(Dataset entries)
========================================================================
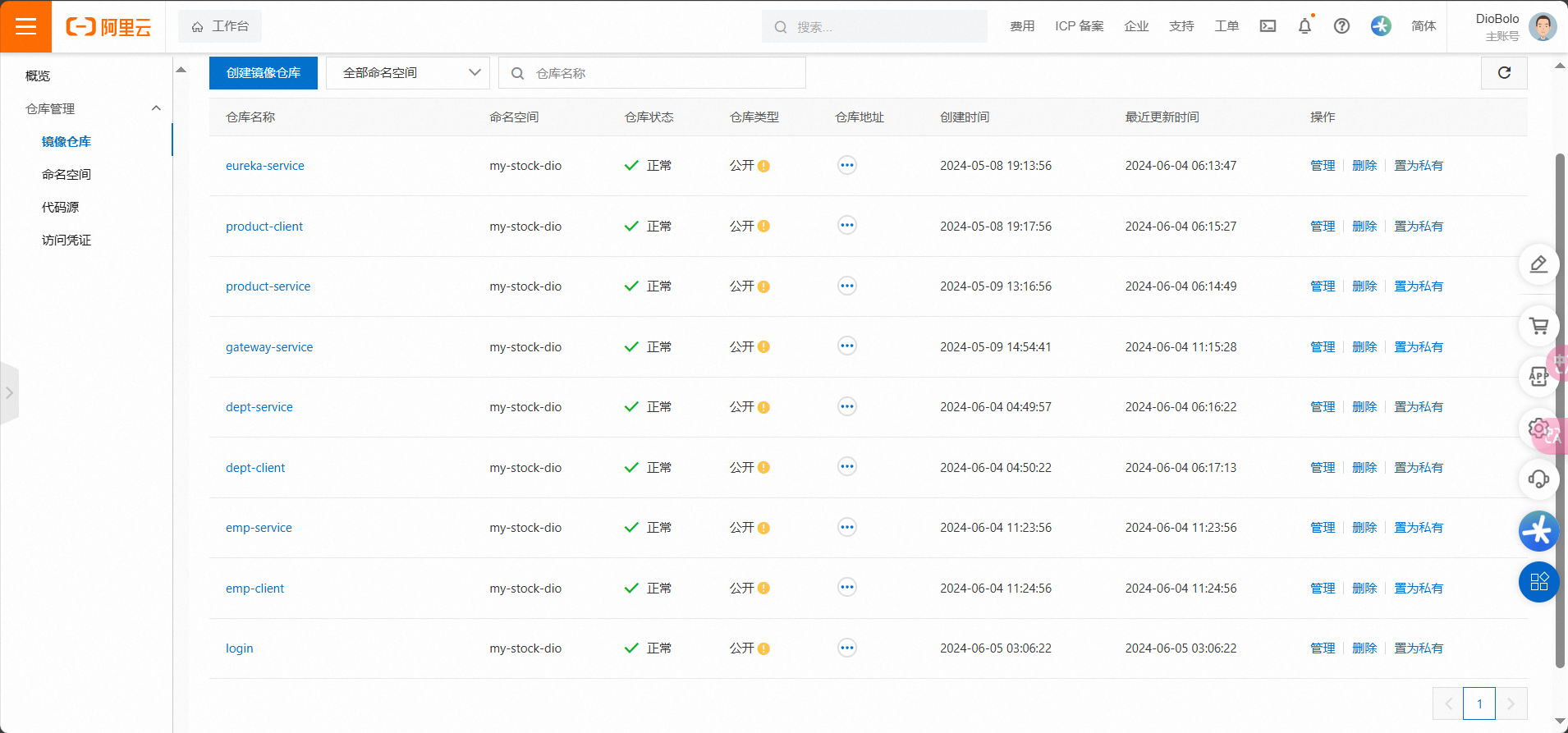This screenshot has height=733, width=1568.
Task: Open the API floating tool icon
Action: point(1538,377)
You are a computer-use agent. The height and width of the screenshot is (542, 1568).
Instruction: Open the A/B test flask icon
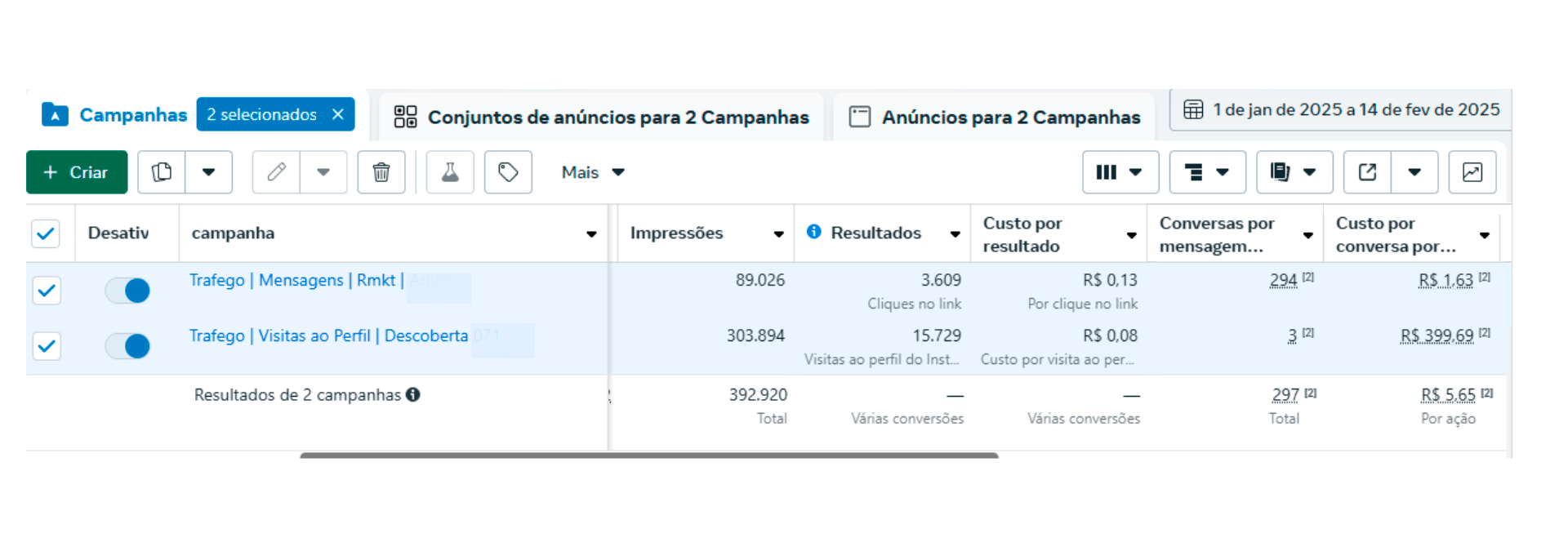(x=450, y=172)
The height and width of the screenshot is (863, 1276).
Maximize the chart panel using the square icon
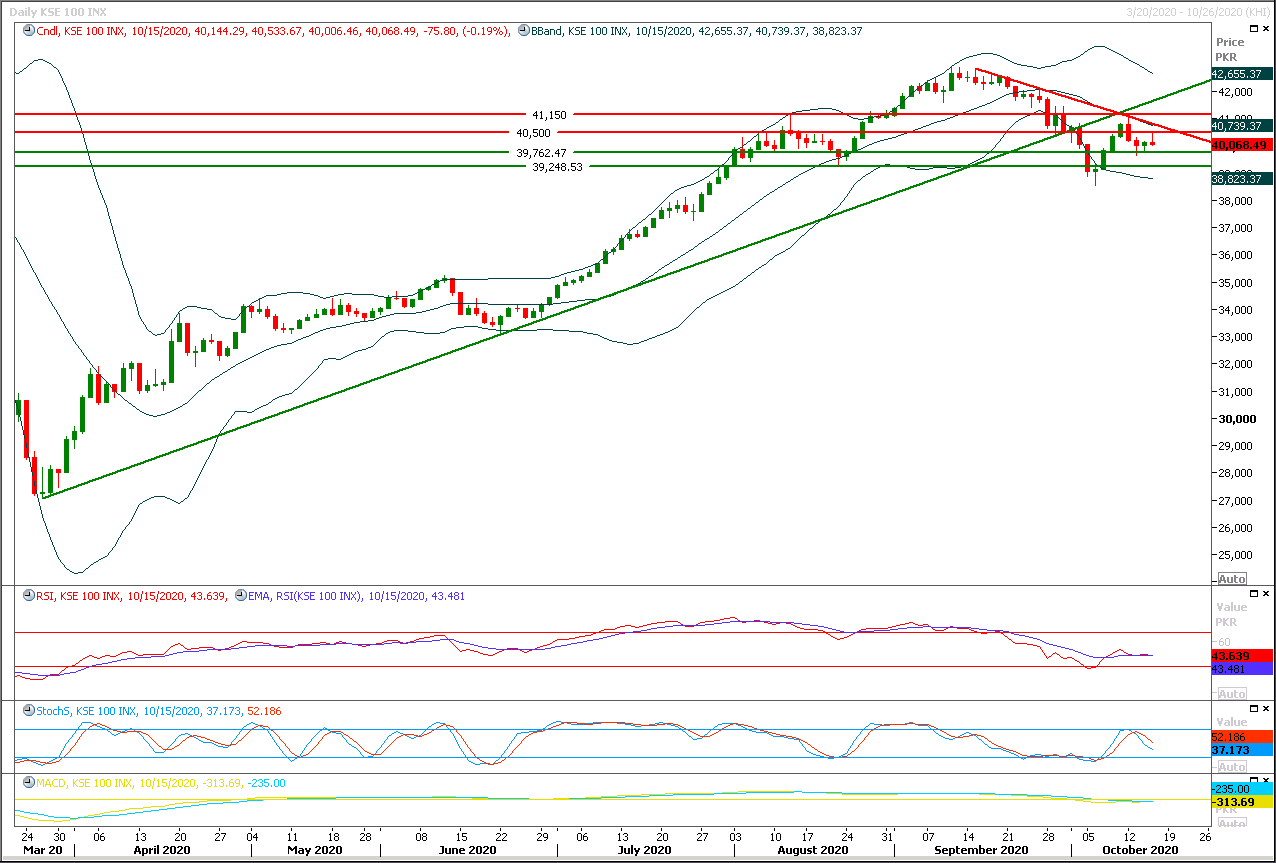click(1256, 30)
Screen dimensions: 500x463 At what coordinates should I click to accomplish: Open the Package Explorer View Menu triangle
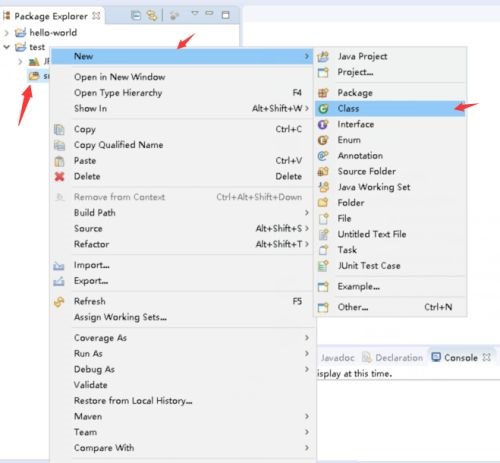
========================================================================
PROBLEM STATEMENT:
Before duplicating, set the pictures aside; then output exactly the lines from the one with "You are a computer-use" through the end of the records, and only those.

ANSWER FOR THE TASK:
You are a computer-use agent. The height and width of the screenshot is (542, 1568).
Instruction: Open the A/B test flask icon
(x=450, y=172)
The height and width of the screenshot is (863, 1276).
Maximize the chart panel using the square icon
click(1256, 30)
Screen dimensions: 500x463 At what coordinates should I click to accomplish: Open the Package Explorer View Menu triangle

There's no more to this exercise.